Consignes: Recopiez la liste mot pour mot, de son début jusqu'à la ligne contenant « coordinates (415, 225). », celle-ci comprise. Laissez les images de côté dans votre réponse.

* * *

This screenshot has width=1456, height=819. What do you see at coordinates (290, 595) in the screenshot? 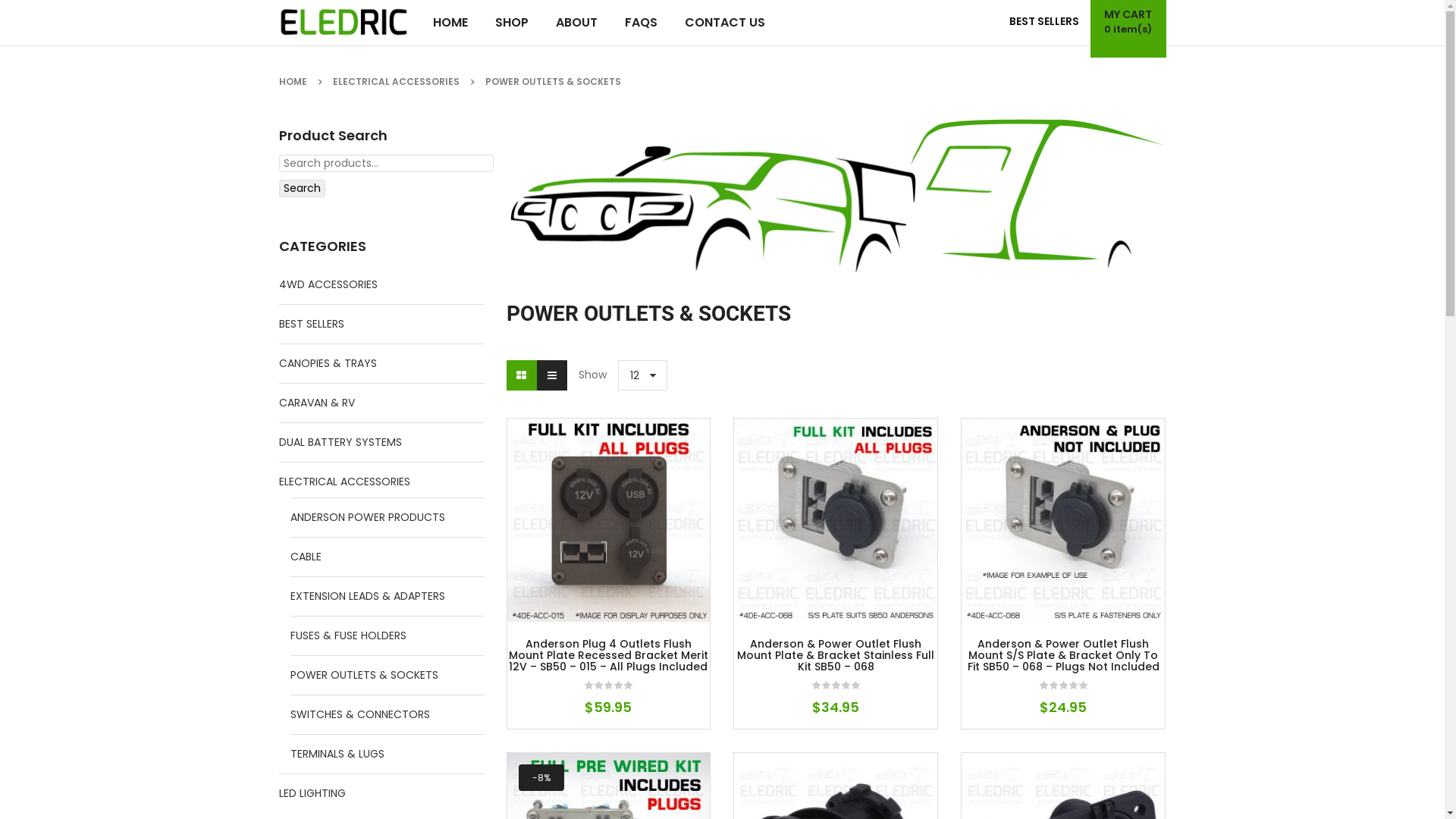
I see `'EXTENSION LEADS & ADAPTERS'` at bounding box center [290, 595].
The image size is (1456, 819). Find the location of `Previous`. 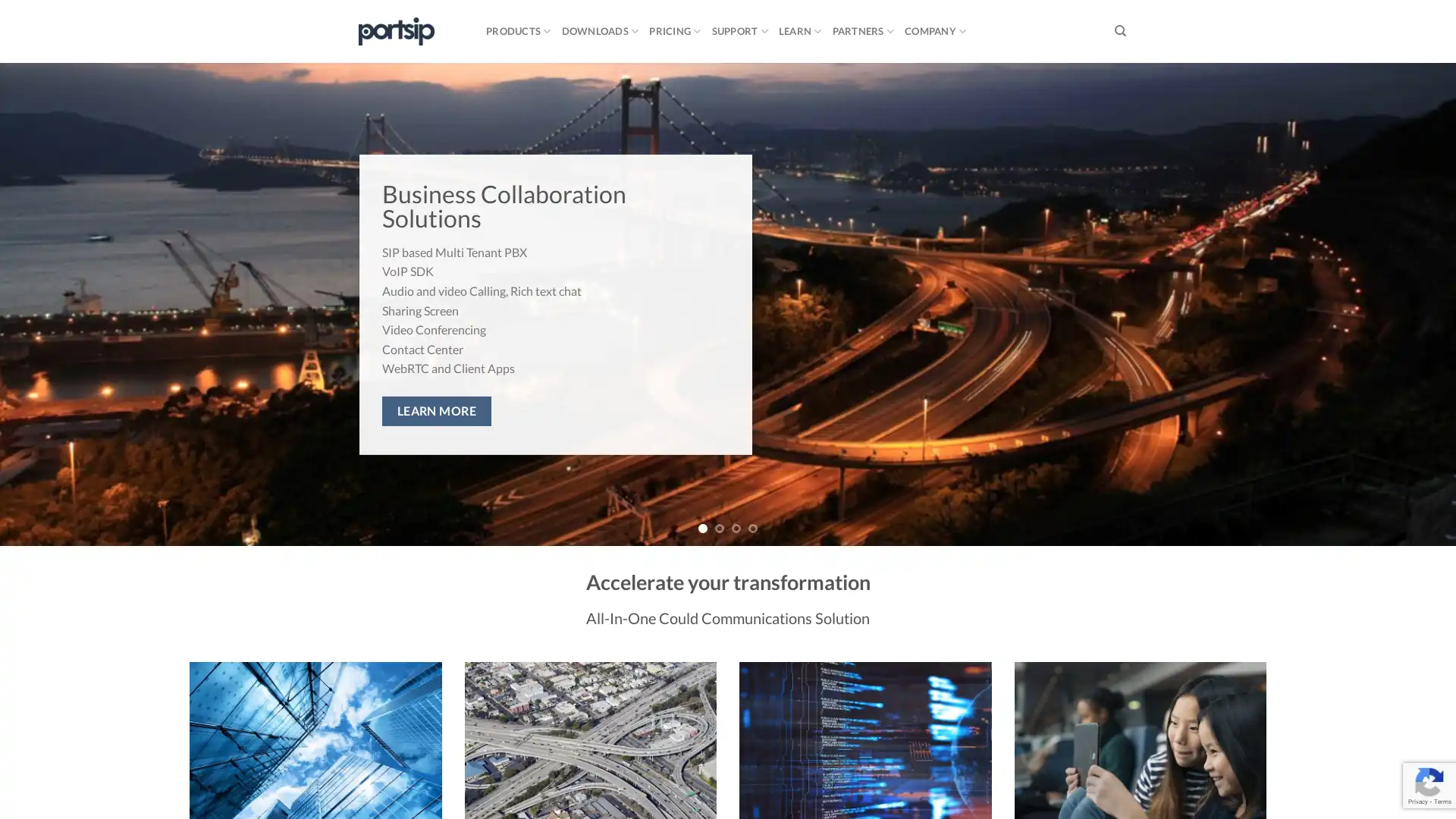

Previous is located at coordinates (47, 304).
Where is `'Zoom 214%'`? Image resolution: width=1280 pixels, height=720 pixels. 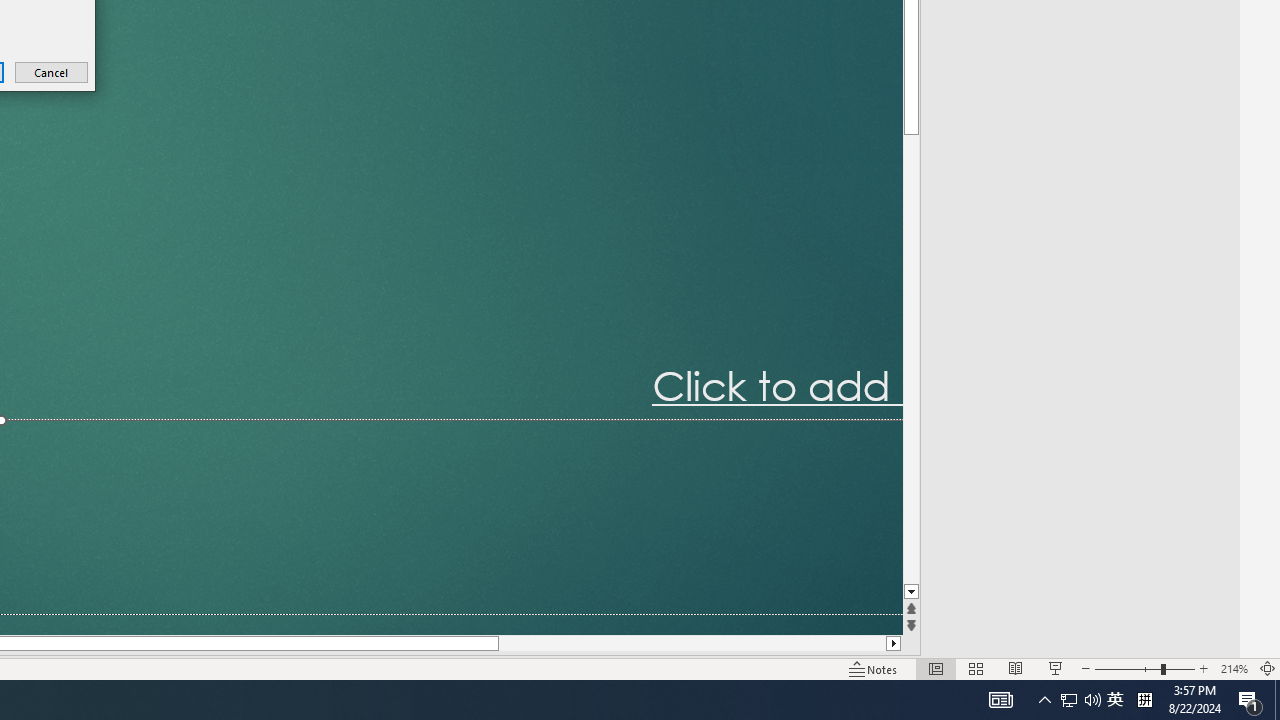
'Zoom 214%' is located at coordinates (1233, 669).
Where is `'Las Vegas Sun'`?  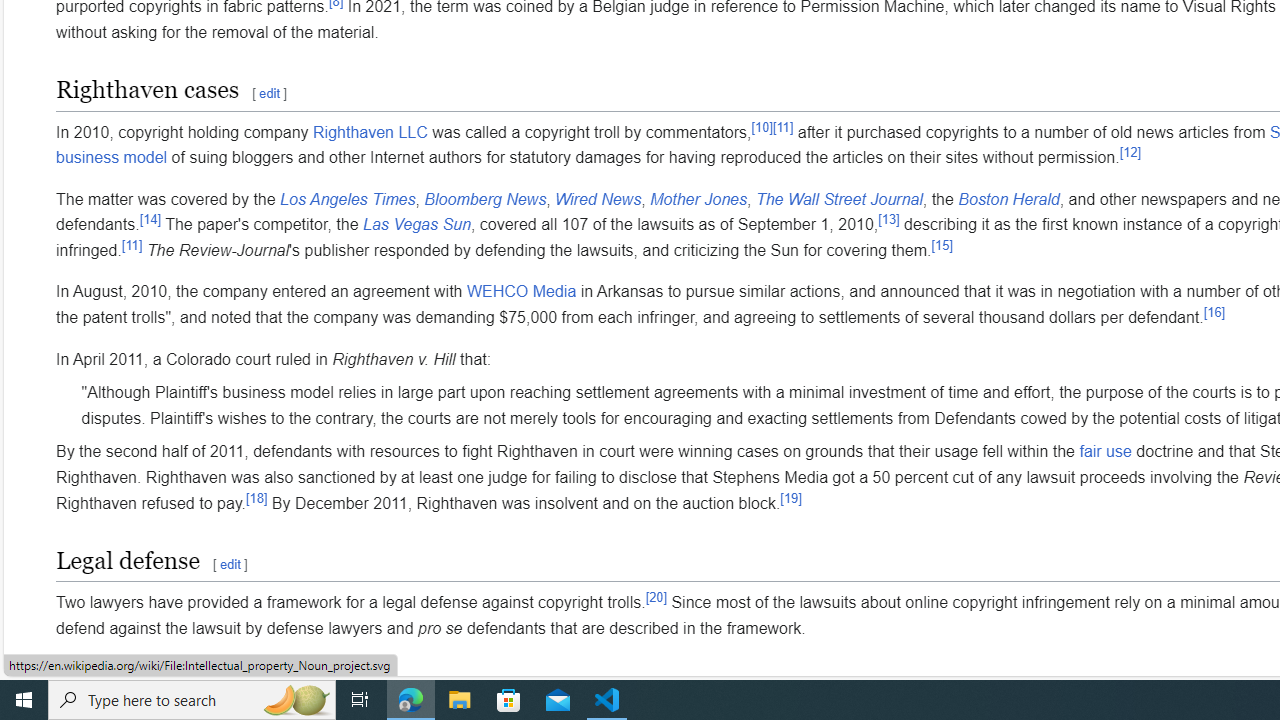
'Las Vegas Sun' is located at coordinates (415, 225).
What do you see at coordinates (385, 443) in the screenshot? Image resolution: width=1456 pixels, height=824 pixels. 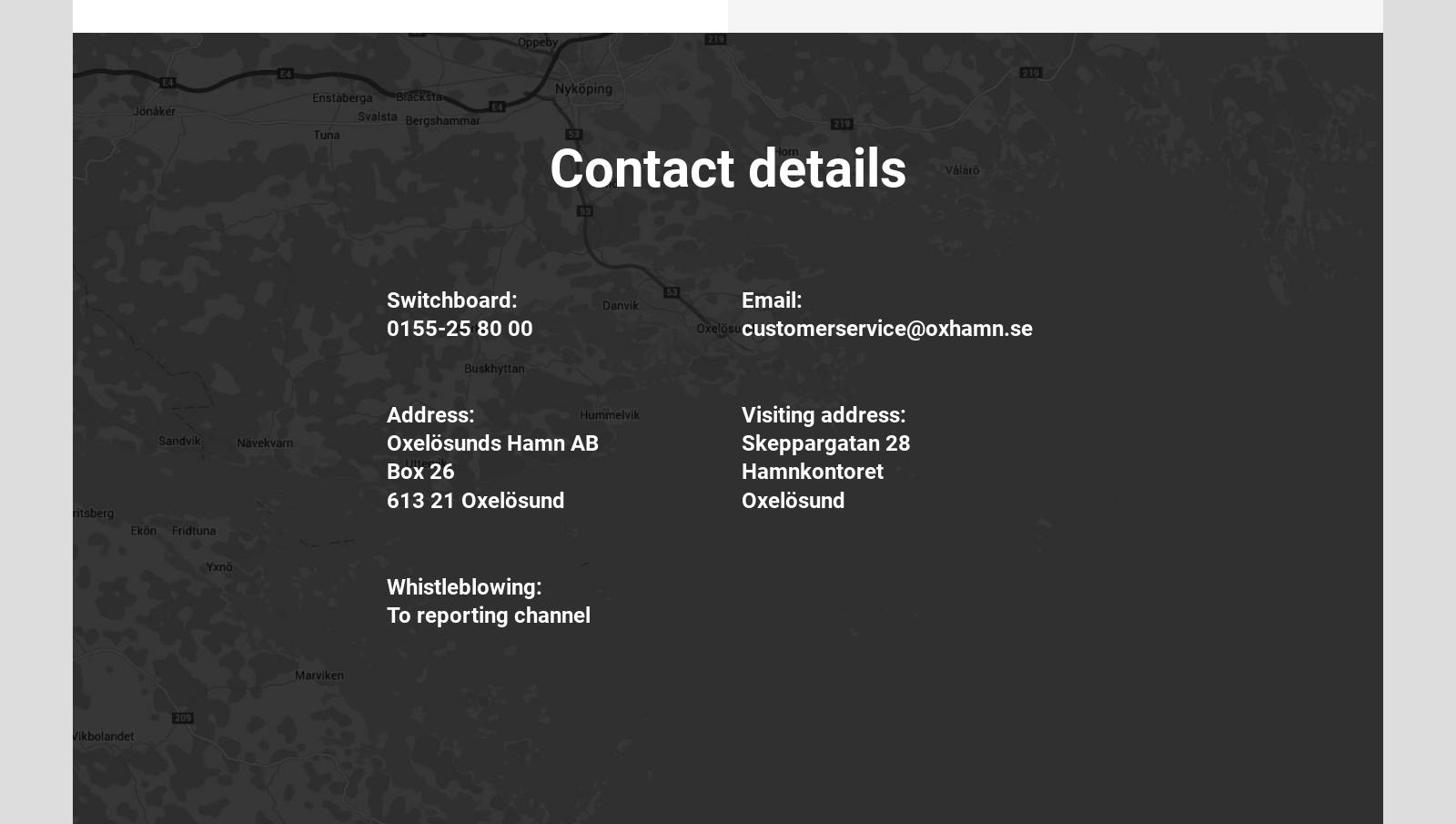 I see `'Oxelösunds Hamn AB'` at bounding box center [385, 443].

* * *

Réponse:
This screenshot has width=1456, height=819. What do you see at coordinates (290, 595) in the screenshot? 
I see `'EXTENSION LEADS & ADAPTERS'` at bounding box center [290, 595].
The image size is (1456, 819). Find the location of `Previous`. 

Previous is located at coordinates (47, 304).
Where is `'Zoom 214%'`? Image resolution: width=1280 pixels, height=720 pixels. 
'Zoom 214%' is located at coordinates (1233, 669).
Where is `'Las Vegas Sun'`?  
'Las Vegas Sun' is located at coordinates (415, 225).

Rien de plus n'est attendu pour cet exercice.